13~18歳未満の児童では、調理・買い物・金銭管理などの生活スキル訓練、職業準備訓練、進路相談などが主な支援内容となります。

また、中高生の時期は、進学や就労準備の支援が重要です。


居宅訪問型児童発達支援の注意事項

支援制度の利用について、注意しておきたい点を解説します。

  • 金銭管理の指導: 将来の生活に向けて、基本的な金銭管理のスキルを学ぶ。
  • 職業準備訓練の適切な実施: 児童の能力に応じた職業訓練を行い、無理のない範囲で進める。
  • 医療的ケアの確認: 訪問支援員が児童の健康状態を把握し、必要に応じて医療機関と連携する。
  • 保護者の役割: 支援員と協力し、家庭内での発達支援や進学、就労準備を行う。


こんなケースでは対象外になる可能性も

  • 保護者の支援が十分にある場合
  • 医療機関への通院は可能である程度の移動ができると判断された場合

利用を希望しても、自治体が「居宅訪問型ではなく通所可能」と判断することがあります。


制度利用の問い合わせ先

申請・相談はお住まいの市区町村の障害福祉課または子ども家庭支援課が窓口となります。
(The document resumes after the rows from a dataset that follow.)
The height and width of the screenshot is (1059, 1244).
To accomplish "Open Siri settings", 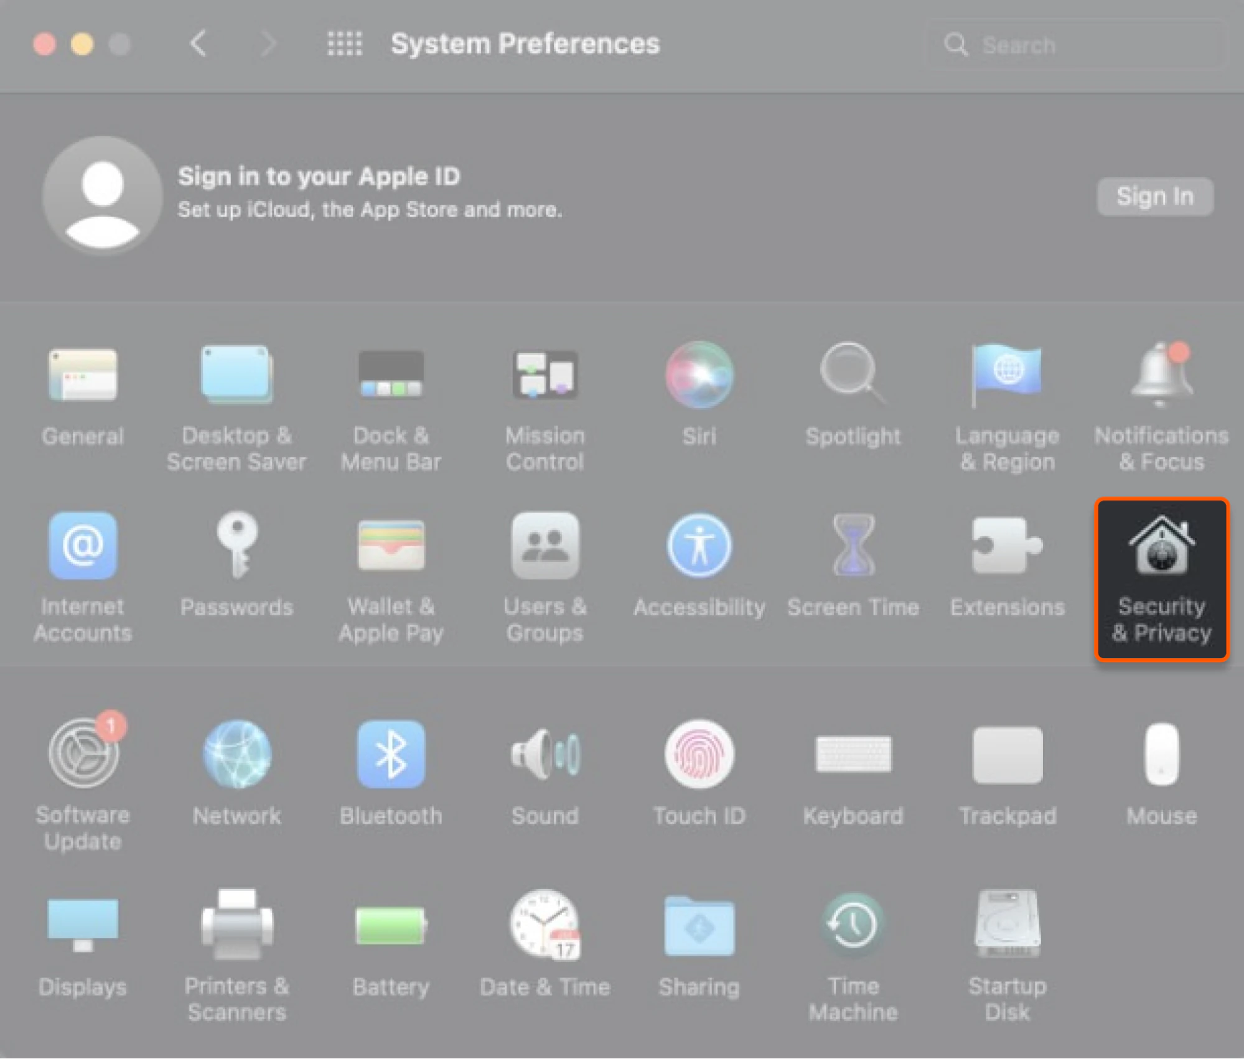I will 699,398.
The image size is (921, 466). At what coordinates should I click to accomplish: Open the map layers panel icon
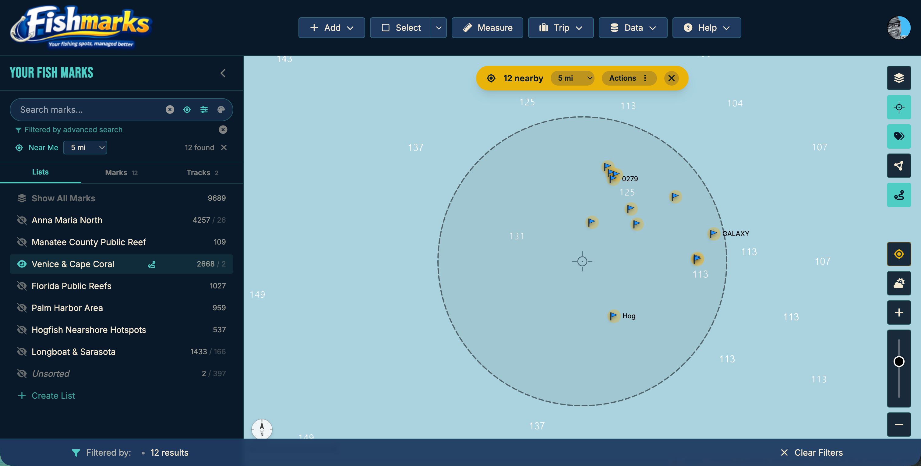pos(899,78)
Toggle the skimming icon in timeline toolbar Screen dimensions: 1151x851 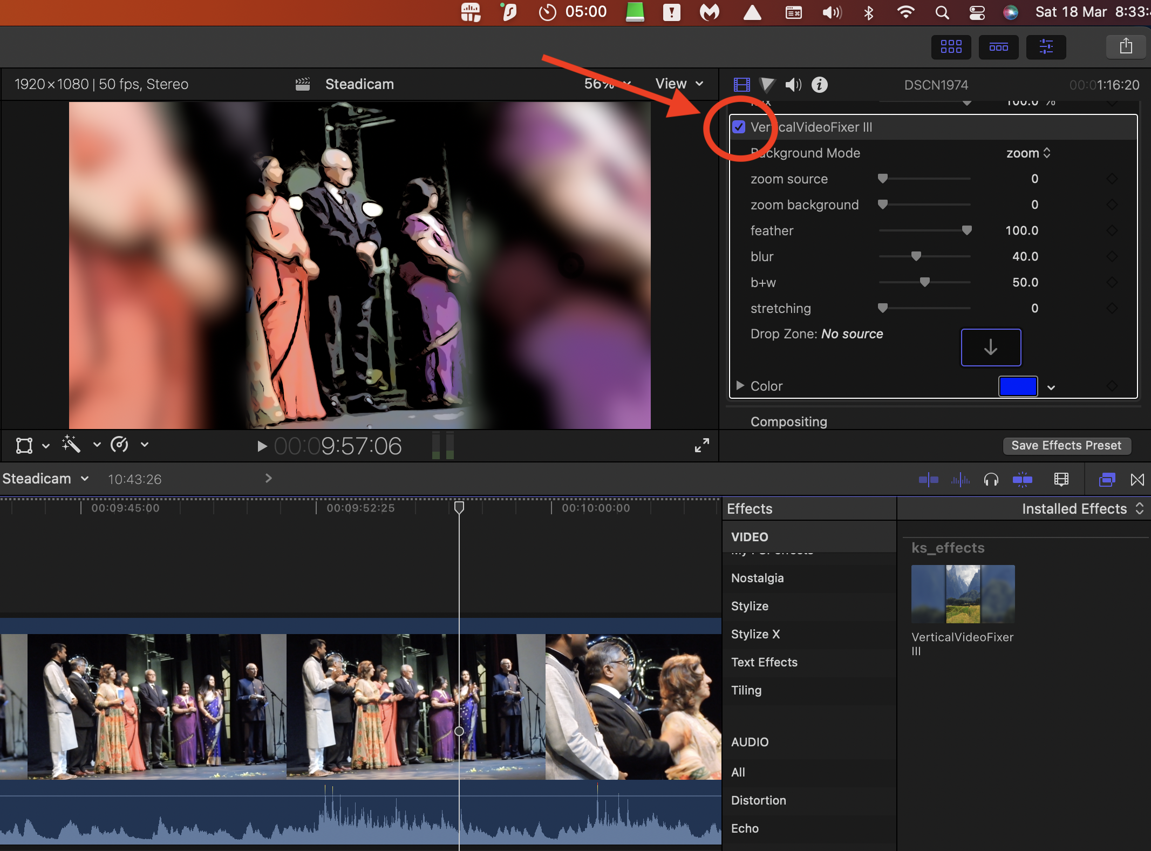pos(928,479)
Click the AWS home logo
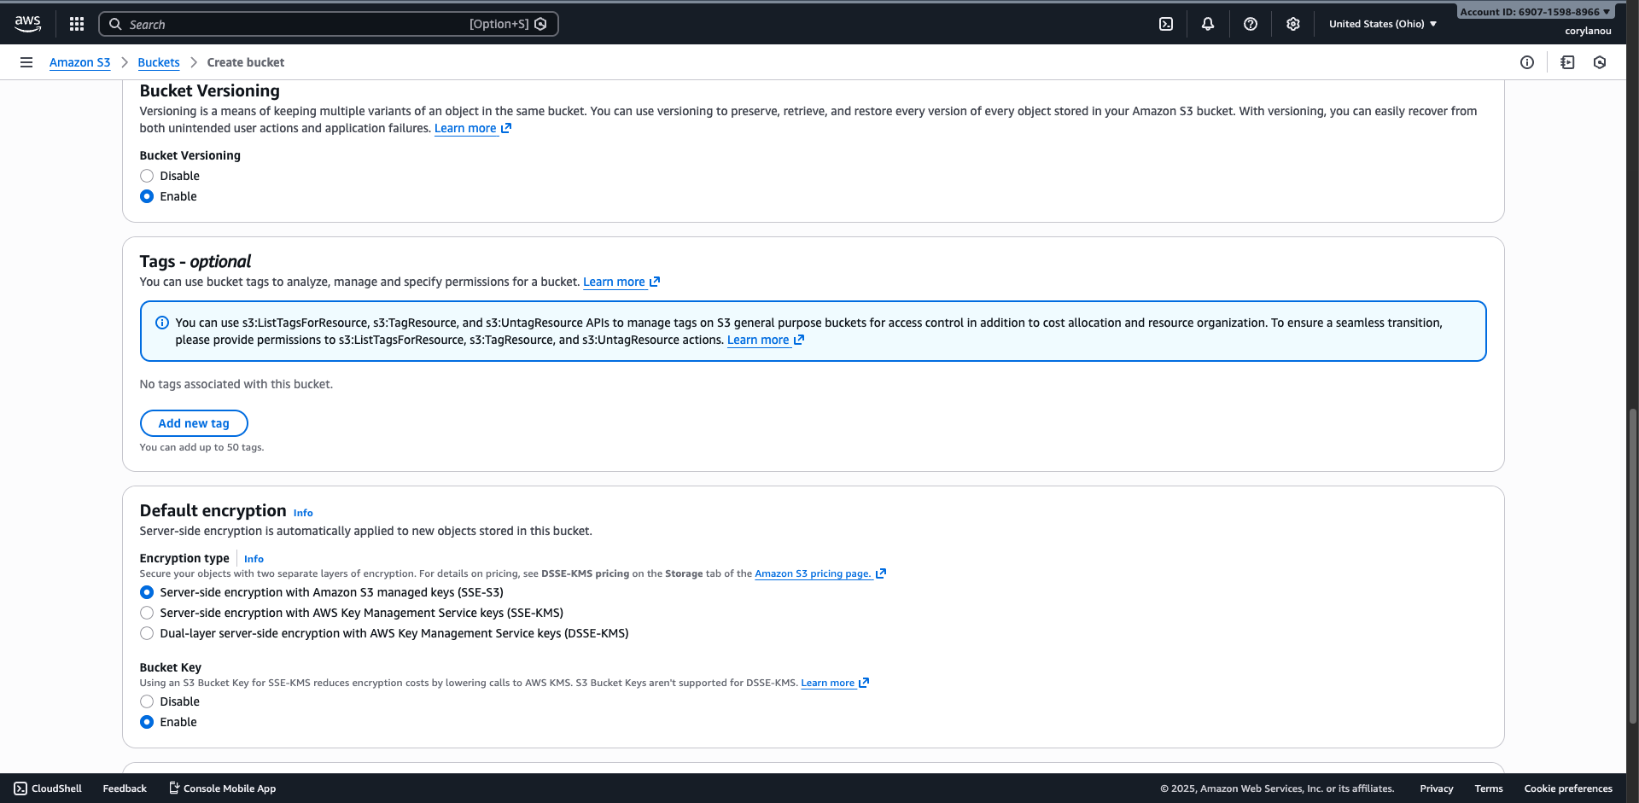Screen dimensions: 1639x803 (x=26, y=23)
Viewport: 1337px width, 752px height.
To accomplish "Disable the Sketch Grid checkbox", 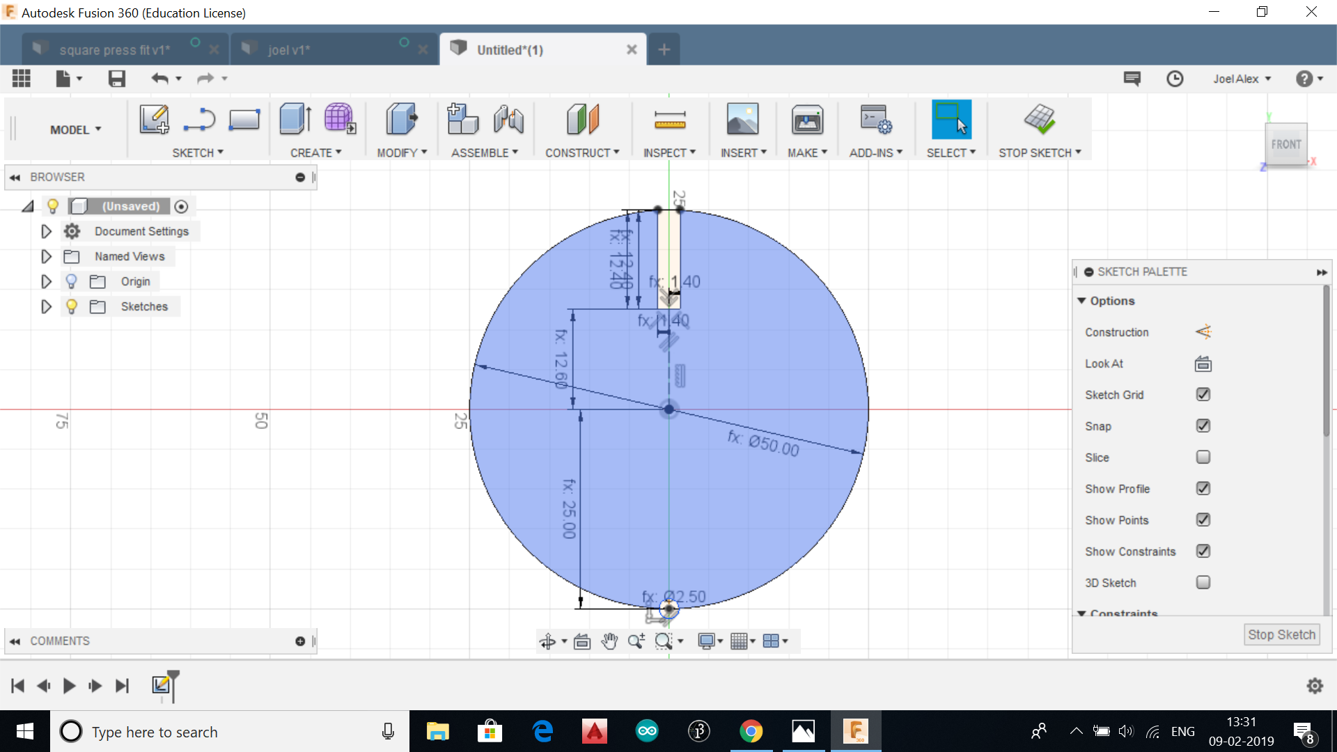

どの自治体でも、事前に電話での予約相談を受け付けているケースが多く、親切に対応してくれます。


居宅訪問型児童発達支援の申請方法

  1. 市区町村に相談(福祉課)
    お住まいの自治体の障害福祉課や相談支援事業所に相談し、申請を行います。必要に応じて聞き取り調査が実施されます。

  2. 害児支援利用計画案の作成
    相談支援事業所に依頼して「障害児支援利用計画案」を作成してもらいます。保護者が自分で作成することも可能です(セルフプラン)。

  3. 支給決定
    自治体が申請内容を審査し、サービスの支給量などを決定します。決定後、「福祉サービス受給者証」が交付されます。

  4. サービス提供事業者を決定
    相談支援事業所がサービス提供事業所と連携し、計画を作成します。利用する事業所を選択し、契約を行います。

  5. 居宅訪問型児童発達支援スタート!
    計画に基づき、居宅訪問型児童発達支援のサービスが開始されます。定期的にサービスの見直し(モニタリング)が行われます。


申請時のポイント

  • 対象児童の確認:医療的ケアが必要な場合や、外出が困難な障害児が対象となります。自治体によって条件が異なるため、事前に確認しましょう。
  • 支援内容の理解:訪問支援員(保育士・看護師・理学療法士など)が提供する支援内容を把握し、子どもの発達に適したサービスを選びます。
  • 費用負担の確認:原則として利用料の1割を負担しますが、所得に応じた上限が設定されており、低所得世帯は無料となる場合があります。


まとめ

「居宅訪問型児童発達支援」は、通所が困難な13~18歳未満では、自立支援や職業準備を重視し、生活スキル習得・進路相談・社会参加の促進を行います。訪問支援員と保護者が連携し、児童が安心して未来に向かえる環境を整えることが重要です。